Stensland confirmed that a group of in-state incontinence supply vendors approached his agency offering a “significant reduction in their rates.” He declined to identify the providers or discuss specifics of their proposal, though he noted that but for the budget proviso, HHS “would have entertained that idea (of reducing provider rates).”
“It’s something we would have considered for sure,” he said.
Stensland earlier told The Nerve that with rapidly rising Medicaid rolls with the recession and tens of millions of dollars in recent cuts to the agency’s general fund budget, HHS is facing an estimated budget shortfall this fiscal year of about $200 million, even with the announced influx of $127 million in federal Medicaid dollars.
Over the past two months, HHS Director Emma Forkner and S.C. Senate President Pro Tempore Glenn McConnell, R-Charleston, have exchanged tense letters about the problem, who’s to blame for it, and what should be done to fix it.

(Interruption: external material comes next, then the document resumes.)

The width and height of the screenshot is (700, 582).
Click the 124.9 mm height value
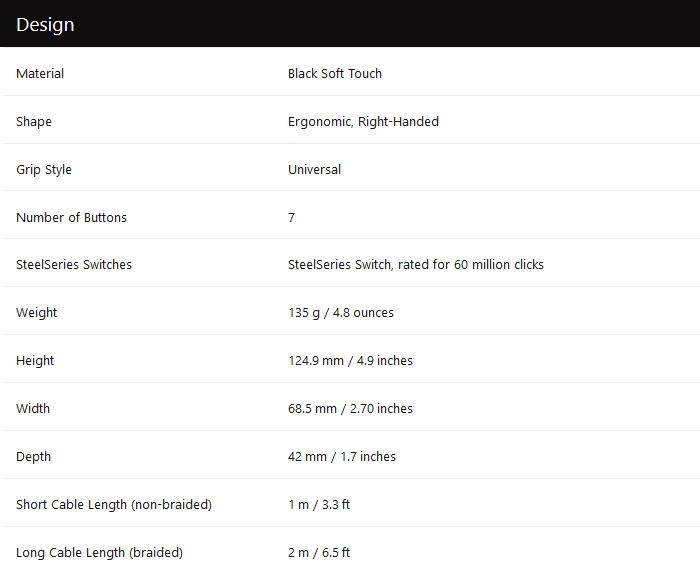tap(350, 361)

In an Aug. 30 letter to McConnell, Forkner said, among other things, that South Carolina is the only state that isn’t allowed to reduce Medicaid provider rates; and that about 40 other states, including Georgia and North Carolina, have reduced their rates over the past two years as a “way to curb expenditures.”
Forkner said the state’s Medicaid rolls have grown by more than 90,000 since the recession officially began in December 2007, and that the agency’s general fund budget in the last two fiscal years was slashed by a total of $228 million.

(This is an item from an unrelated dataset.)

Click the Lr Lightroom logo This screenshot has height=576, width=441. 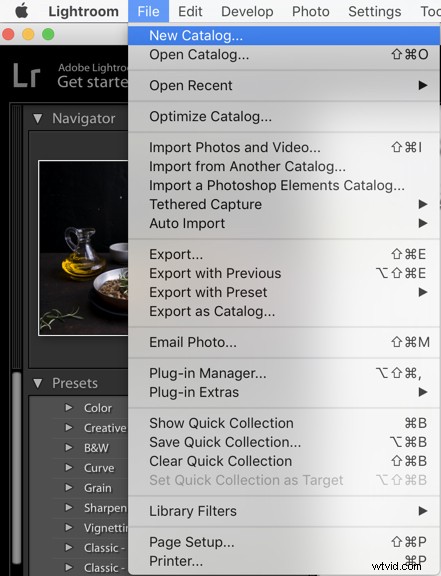26,76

“Over the past three budget cycles, reserve funds the agency had maintained as a backstop against unanticipated enrollment increases have been used both by the agency to offset these general fund reductions and reallocated by the General Assembly to other government functions,” Forkner wrote, noting the transfers totaled more than $500 million. “Unfortunately, now that we are faced with steep enrollment increases as a result of the recession, we lack both the reserve funds and the necessary flexibility to significantly reduce expenditures.”
But Forkner received no sympathy from McConnell.
“Frankly, I am tired of state agencies spending too much and then asking for forgiveness and permission to run a deficit they knew was coming,” McConnell replied in a Sept. 29 letter. “Creating a crisis and having those rely on your services to bombard legislators and members of the (S.C.) Budget and Control Board with correspondence to justify deficit spending is no way to operate an agency.”
“I prefer you balance your books and make the hard choices on the front end, and I believe that is what our constitution simply requires,” McConnell continued. “Furthermore, I believe that is what the taxpayers expect of you.”
Besides dealing with projected Medicaid funding shortfalls this fiscal year, state lawmakers returning to session in January will somehow have to fill a budget hole for fiscal year 2011-12 that is projected to be as much as $1 billion, mainly because of the loss of federal stimulus dollars used for recurring programs.